Vector index configuration

  • Choose the right index type – Use FLAT for smaller memory stores (under 100,000 entries) where exact search is feasible. Use HNSW for larger stores where approximate nearest neighbor search provides better performance at scale.

  • Select appropriate dimensions – Match the embedding dimensions to your model. Amazon Titan Text Embeddings V2 produces 1024-dimensional vectors. OpenAI's text-embedding-3-small produces 1536-dimensional vectors.

  • Use COSINE distance metric – For text embeddings from models like Amazon Titan and OpenAI, COSINE distance is typically the most appropriate metric for measuring semantic similarity.

Multi-user isolation

  • Scope memories by user ID – Always include a user_id parameter when storing and searching memories to prevent information leaking between users.

  • Use TAG filters for efficient isolation – When querying the vector index, use TAG filters (for example, @user_id:{user_123}) to pre-filter results by user before performing KNN search. This runs as a single atomic operation, providing both isolation and performance.

    # Example: TAG-filtered vector search for user isolation results = client.execute_command( "FT.SEARCH", "agent_memory", f"@user_id:{{{user_id}}}=>[KNN 5 @embedding $query_vec]", "PARAMS", "2", "query_vec", query_vec, "DIALECT", "2", )

Memory management at scale

  • Set maxmemory policy – Configure maxmemory-policy allkeys-lru on your ElastiCache cluster to automatically evict least-recently-used memory entries when the cluster reaches its memory limit.

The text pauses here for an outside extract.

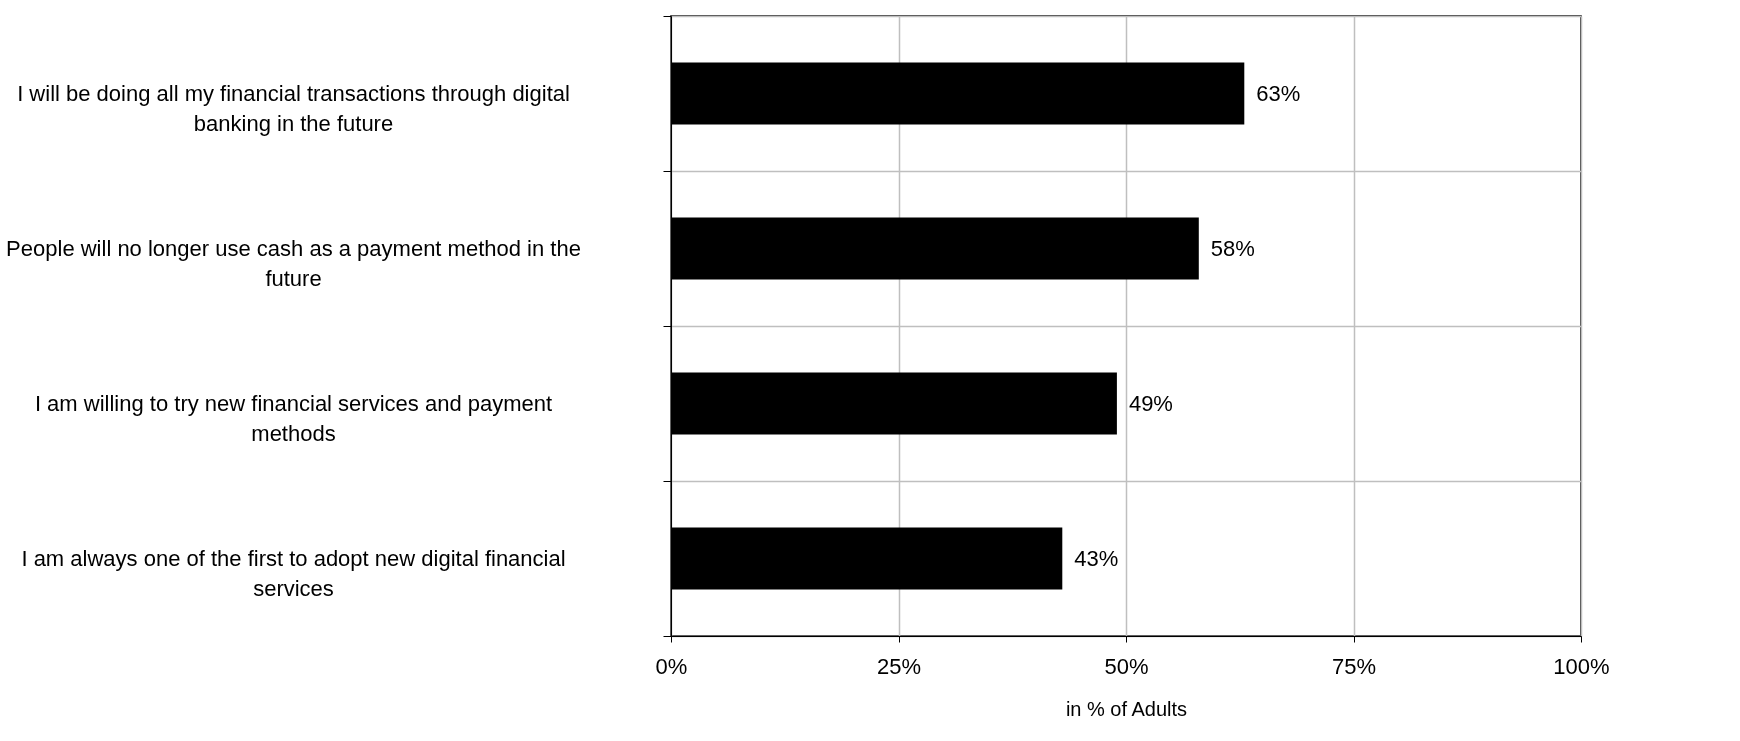  Describe the element at coordinates (899, 666) in the screenshot. I see `x-tick-label: 25%` at that location.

  • Monitor memory usage – Use Amazon CloudWatch metrics to track memory utilization, cache hit rates, and vector search latency. Set alarms for high memory usage to proactively manage capacity.

  • Plan for capacity – Each memory entry typically requires approximately 4–6 KB (embedding dimensions × 4 bytes + metadata). A 1 GB ElastiCache instance can store approximately 170,000–250,000 memory entries depending on embedding size and metadata.